La TV specchio del futuro
Karl Popper sosteneva che il futuro fosse aperto, che dipende dalle nostre azioni, che a loro volta dipendono dai nostri pensieri, desideri, speranze e timori; quindi, dipende da come vediamo il mondo e da come valutiamo le possibilità che si profilano. In breve, per avere un futuro migliore bisognerà prima di tutto immaginarselo. Pertanto, agire sull’industria dell’immaginario, che è certo la televisione insieme al cinema, al teatro, alla musica, alla letteratura, equivale ad agire sul futuro – economico ed emozionale – del Paese stesso. Sembra la classica scoperta dell’acqua calda, ma non lo è se si pensano i rischi che tale mercato sta correndo. Infatti, Ampere Analysis ha calcolato in 160mld di dollari la mancata crescita nei prossimi cinque anni per il settore dell’intrattenimento. Impossibile stabilire quanti saranno “pagati” dalle tv italiane, ma a giudicare da come si profilano le sorti della nostra economia, le perdite saranno percentualmente superiori alla fetta di mercato globale rappresentata dalle attività tricolori. Questo perché (per le note ragioni politiche e strutturali) il nostro Paese farà più fatica a recuperare rispetto alle altre nazioni europee; di riflesso, le concessionarie – con le maggiori delle quali abbiamo fatto il punto su questo numero – si troveranno a fare i salti mortali per portare a casa ricavi. Ma per nessuno sarà un’impresa facile visto che, secondo gli esperti, in termini di crescita la pubblicità (tv e online) lascerà sul terreno quasi 40mld di dollari quest’anno e altri 43mld nel 2021. E, come se non bastasse, il settore entertainment ci rimetterà 23mld. Mentre per la pay tv, orfana dello sport, si profilano perdite del 4%, al contrario dello streaming che sta crescendo del 12%.
È come se la pandemia avesse accelerato in due mesi l’evoluzione che ci si aspettava nei prossimi cinque anni, senza dare ai protagonisti il tempo di adeguarsi ai tempi che cambiavano. Quindi, è comprensibile e naturale lo smarrimento che si respira sul mercato, perché bisogna riparametrare tutto senza avere in mano gli elementi da cui partire. Il mondo della tv commerciale, che vive in tutto o in parte di pubblicità, ha bisogno che le aziende riprendano il controllo della propria produttività e acquistino fiducia, condizione che si ripercuoterà anche sulle pay tv e sullo streaming: se in autunno troppe aziende dovessero serrare i battenti, l’insicurezza generata nelle famiglie si rifletterà pesantemente sui beni voluttuari, come gli abbonamenti.

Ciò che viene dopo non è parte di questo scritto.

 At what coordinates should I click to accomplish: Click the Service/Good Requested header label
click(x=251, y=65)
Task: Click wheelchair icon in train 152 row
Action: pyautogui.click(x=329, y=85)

Il Paese ha bisogno di ricominciare a credere nel proprio futuro, e la televisione potrà fare moltissimo in questa direzione, attraverso un’informazione rigorosa e non contraddittoria, peggio ancora se litigiosa e maleducata, nonché attraverso una rappresentazione del Paese matura ed esemplare, e qui la serialità e il documentario saranno fondamentali. È vitale che i settori dell’intrattenimento, o cultura che dir si voglia, siano in prima linea assumendosi appieno la responsabilità (creativa e imprenditoriale) di tale compito. Dopo di che sarà difficile che non trovino – speriamo al più presto – qualcuno (inserzionisti, pubblico, istituzioni) disposti ad ascoltarli e a sostenerli.